▶ **Source extract**:
::::
# Adding Tension to drive belts



## stevja1 (Jan 25, 2004)

I just bought an UR Pulley, and installed it. I couldn't figure out how to add tension to the pulley driving the alternator and AC compressor, so I just got a fairly tight belt and stuck it on. The thing is, it has worn in and is slipping like crazy. My battery light comes on and stuff and the belt squeels like crazy.

I've searched the forums and it seems like there is something that you have to do with the idler pulley, but all I can seem to do, is unbolt the idler and slide it on and off. Is there a way to pivot it or something so I can bring tension back into that belt.

I have a 97 GA15DE in a Sentra. Please help. Thanks in advance.


----------



## aminidab (Apr 30, 2002)

There is a bolt to adjust the idler pulley and tighten or lossen the belt. It's a long narrow bolt and it's located between the alternator and condenser.


----------



## Hendrix (Jan 17, 2004)

that bolt is also a pain in the ass to reach. I've had to attack mine from the bottom for the best results.


----------



## Lucino200sx (Apr 30, 2002)

slow_sentra322 said:


> that bolt is also a pain in the ass to reach. I've had to attack mine from the bottom for the best results.
::::
▶ **Work instructions**:
Return the passage of the forum thread on belt tension from "## stevja1 (Jan" up to and including "aminidab (Apr 30, 2002)", copied word for word. The listing that follows has no connection to the forum thread on belt tension.

(Dataset entries)
::::
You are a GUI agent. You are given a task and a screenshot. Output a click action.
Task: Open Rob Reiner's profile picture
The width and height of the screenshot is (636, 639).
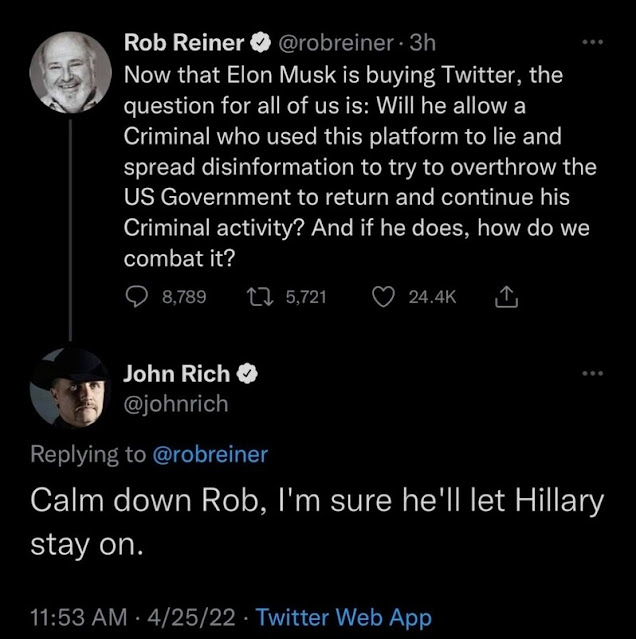pyautogui.click(x=71, y=70)
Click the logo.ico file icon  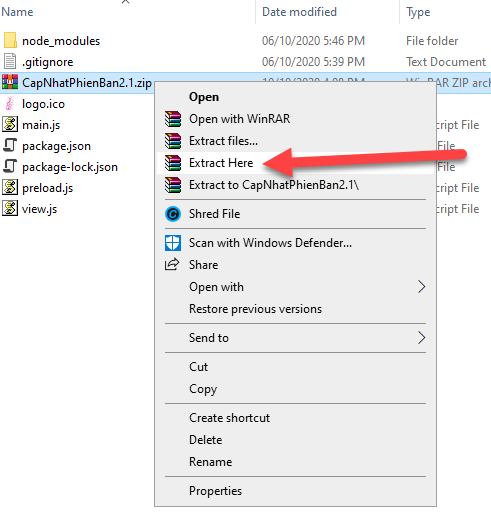[x=10, y=104]
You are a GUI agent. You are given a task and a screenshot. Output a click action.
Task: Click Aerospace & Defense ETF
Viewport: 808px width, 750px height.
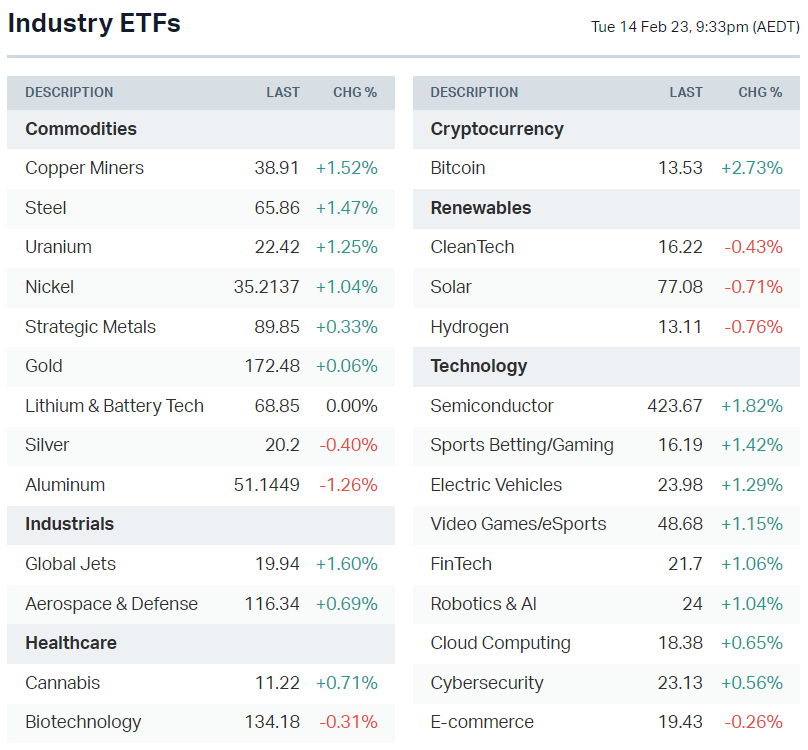point(111,604)
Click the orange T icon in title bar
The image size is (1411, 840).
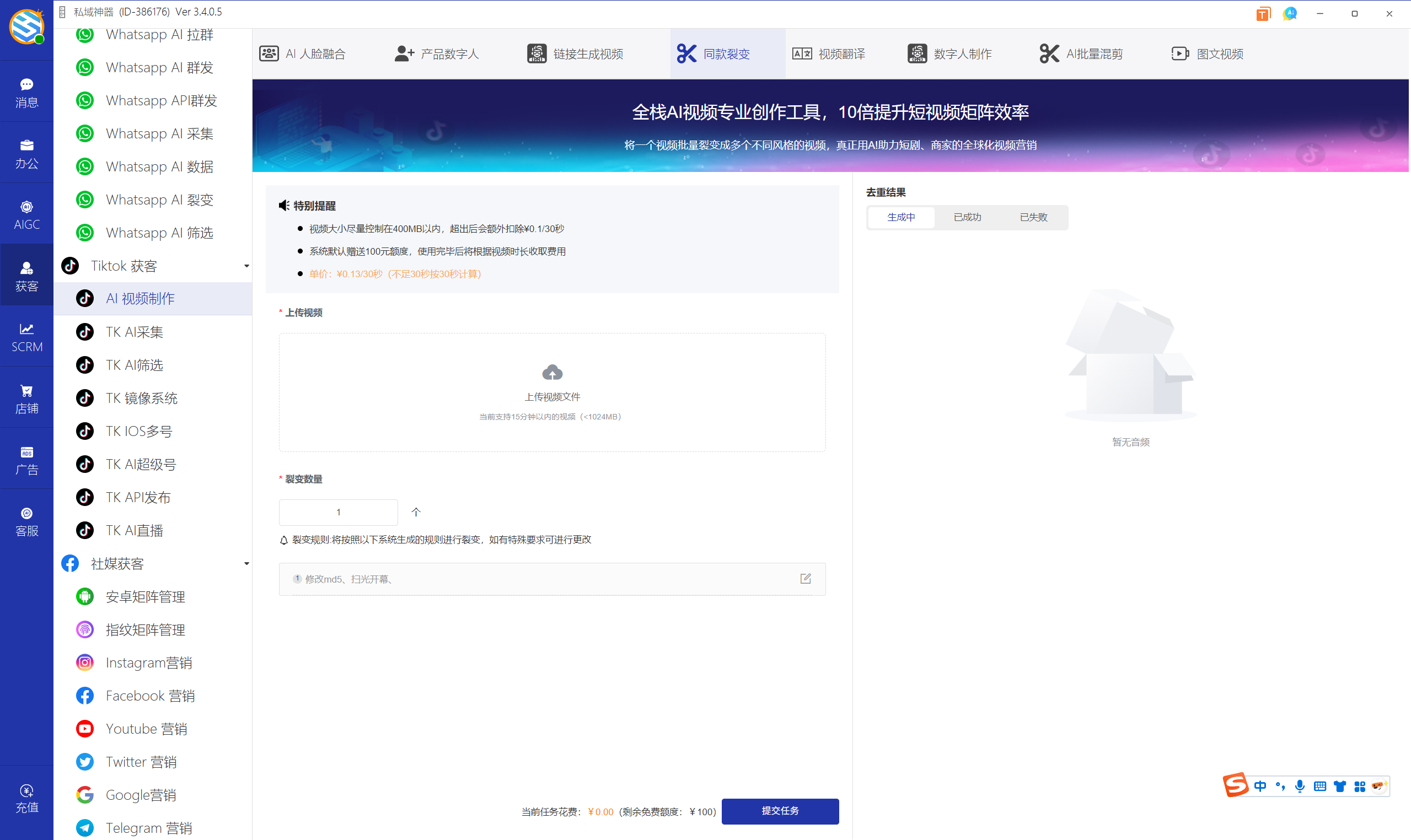[1263, 14]
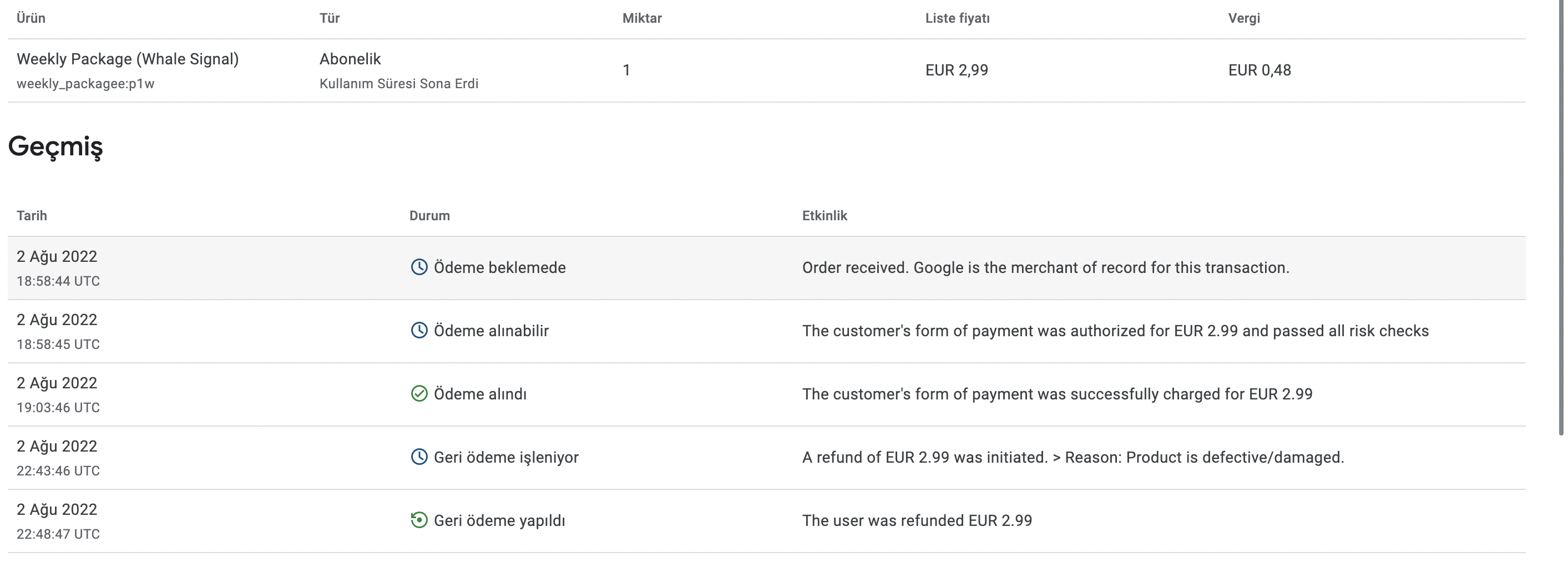Click the Etkinlik column header
Viewport: 1568px width, 567px height.
click(x=824, y=215)
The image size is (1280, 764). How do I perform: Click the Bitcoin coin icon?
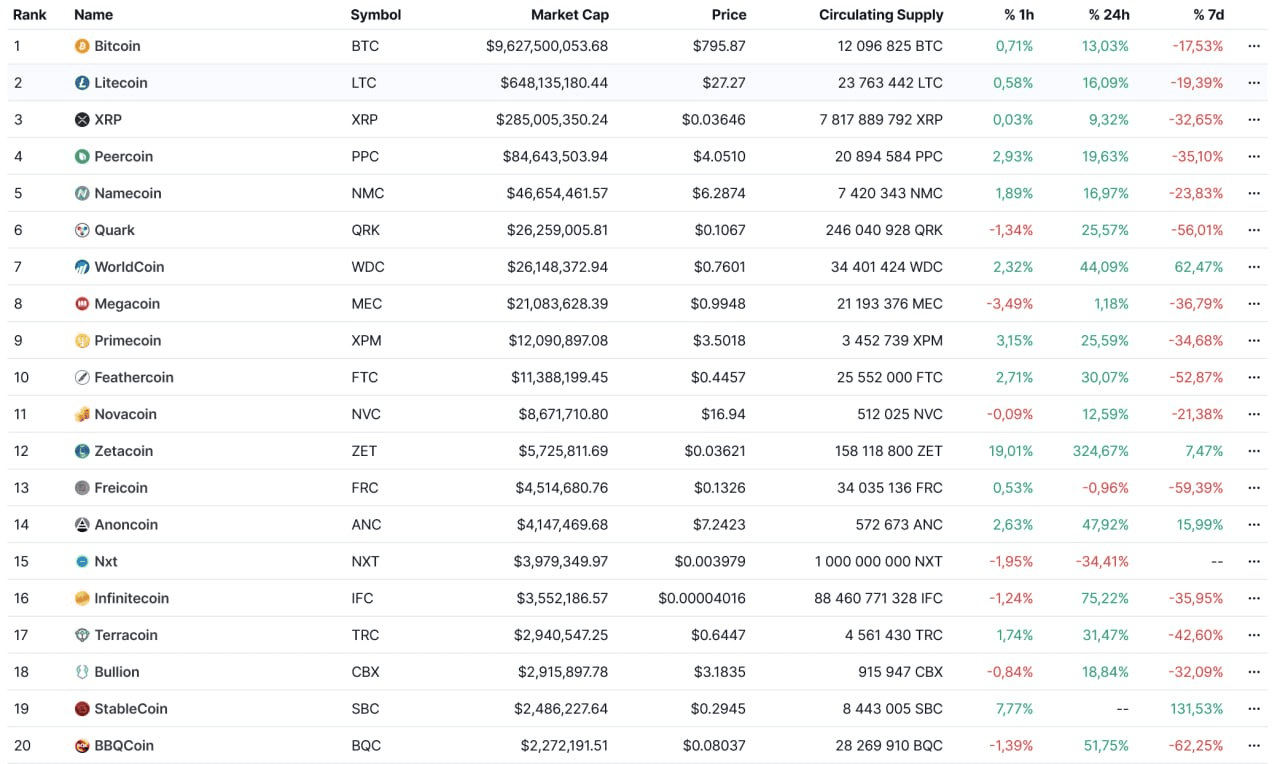click(80, 46)
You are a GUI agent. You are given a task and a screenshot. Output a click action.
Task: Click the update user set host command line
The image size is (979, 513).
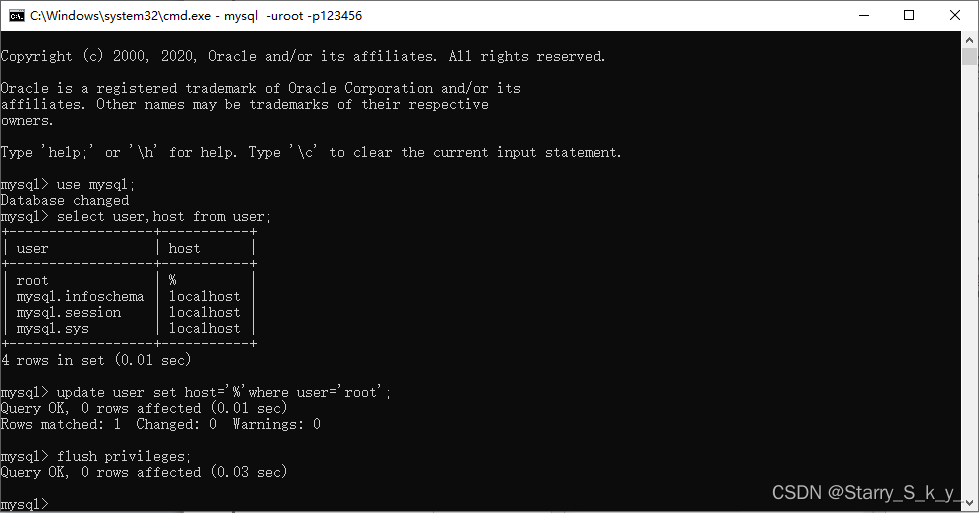(x=195, y=393)
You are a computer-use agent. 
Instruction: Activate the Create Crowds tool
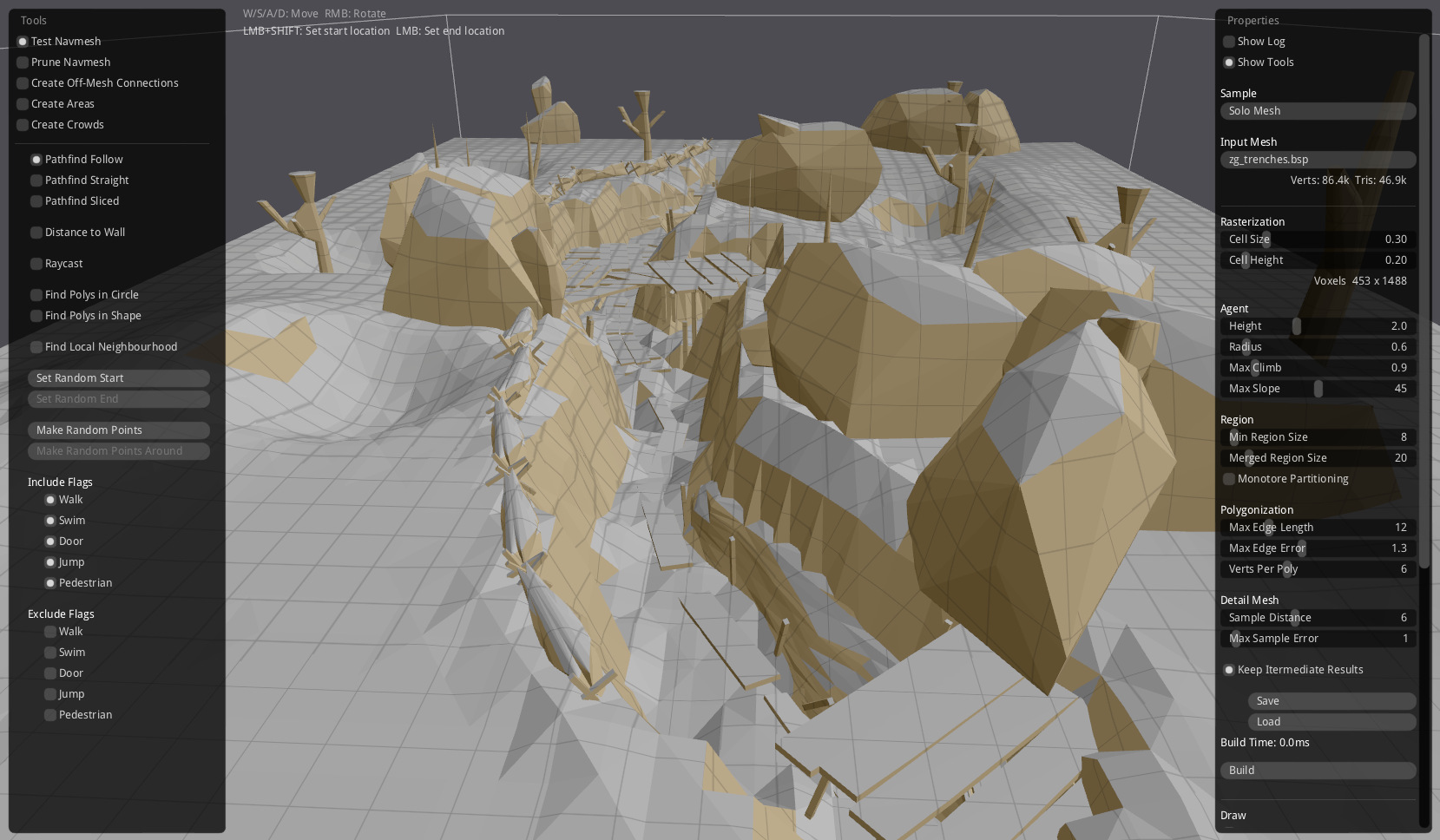coord(23,125)
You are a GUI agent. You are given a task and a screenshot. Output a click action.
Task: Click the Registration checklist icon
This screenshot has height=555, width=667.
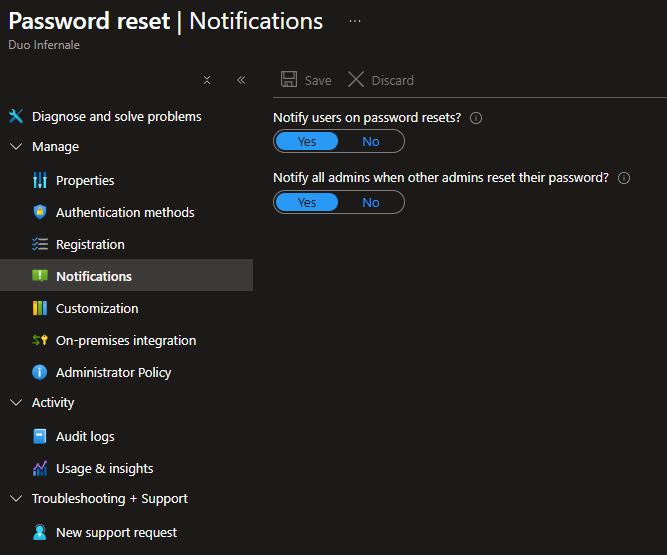tap(40, 245)
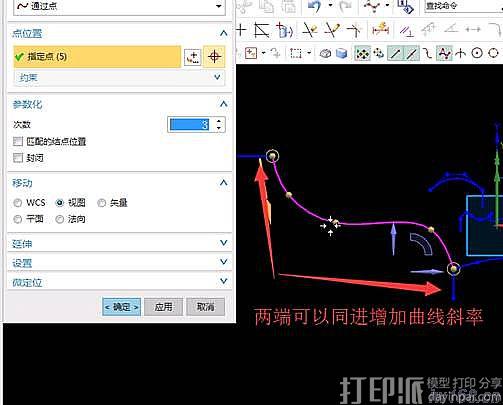Click the blue undo arrow icon
This screenshot has width=503, height=405.
click(x=314, y=6)
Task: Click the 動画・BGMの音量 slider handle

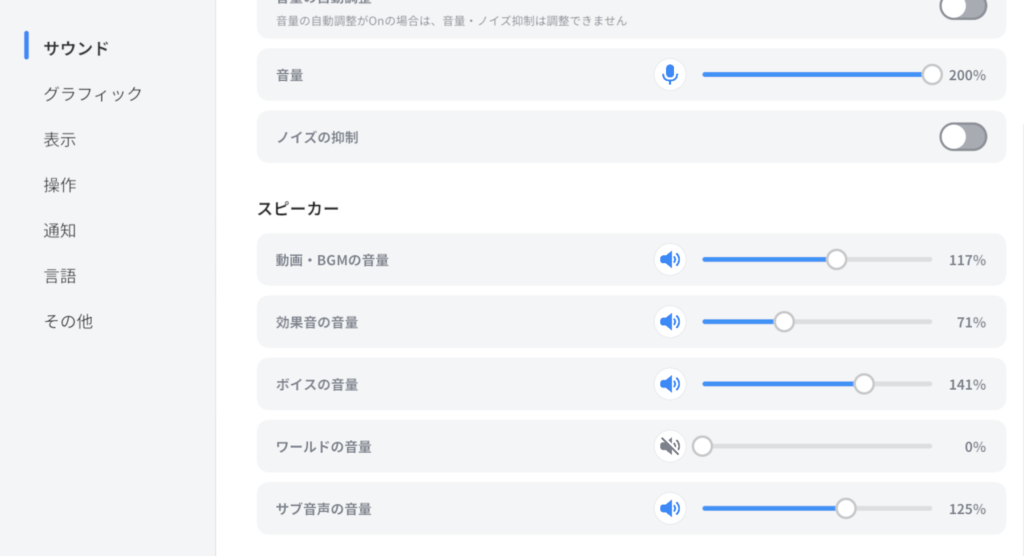Action: click(x=836, y=260)
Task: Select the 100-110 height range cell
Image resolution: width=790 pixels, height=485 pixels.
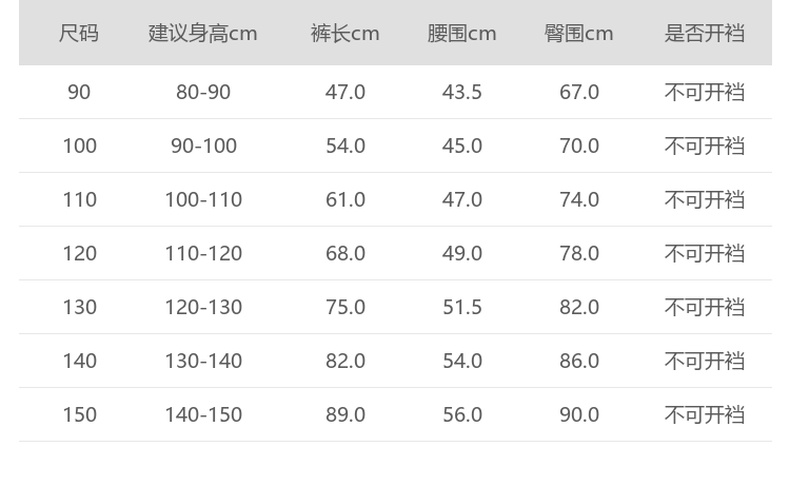Action: [203, 200]
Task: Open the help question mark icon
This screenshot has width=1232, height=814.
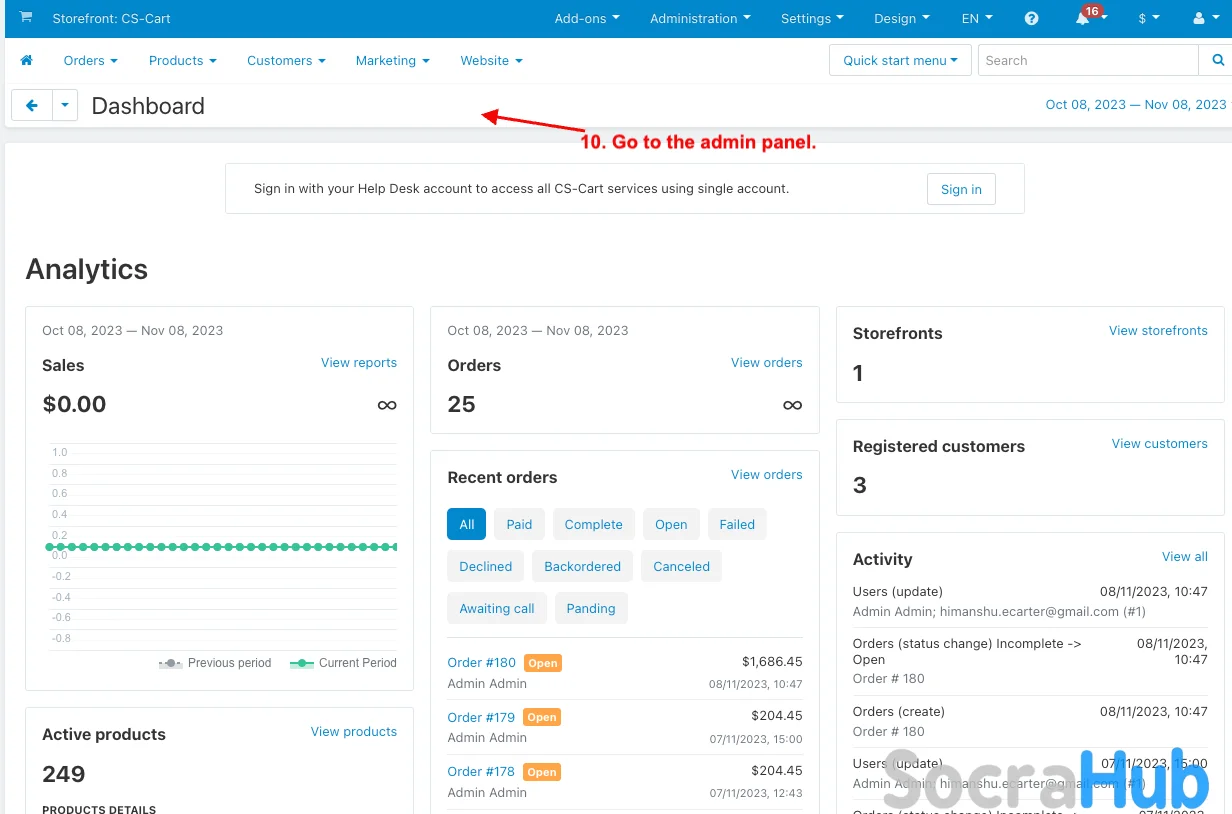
::::
▶ **Correct response**:
## stevja1 (Jan 25, 2004)

I just bought an UR Pulley, and installed it. I couldn't figure out how to add tension to the pulley driving the alternator and AC compressor, so I just got a fairly tight belt and stuck it on. The thing is, it has worn in and is slipping like crazy. My battery light comes on and stuff and the belt squeels like crazy.

I've searched the forums and it seems like there is something that you have to do with the idler pulley, but all I can seem to do, is unbolt the idler and slide it on and off. Is there a way to pivot it or something so I can bring tension back into that belt.

I have a 97 GA15DE in a Sentra. Please help. Thanks in advance.


----------



## aminidab (Apr 30, 2002)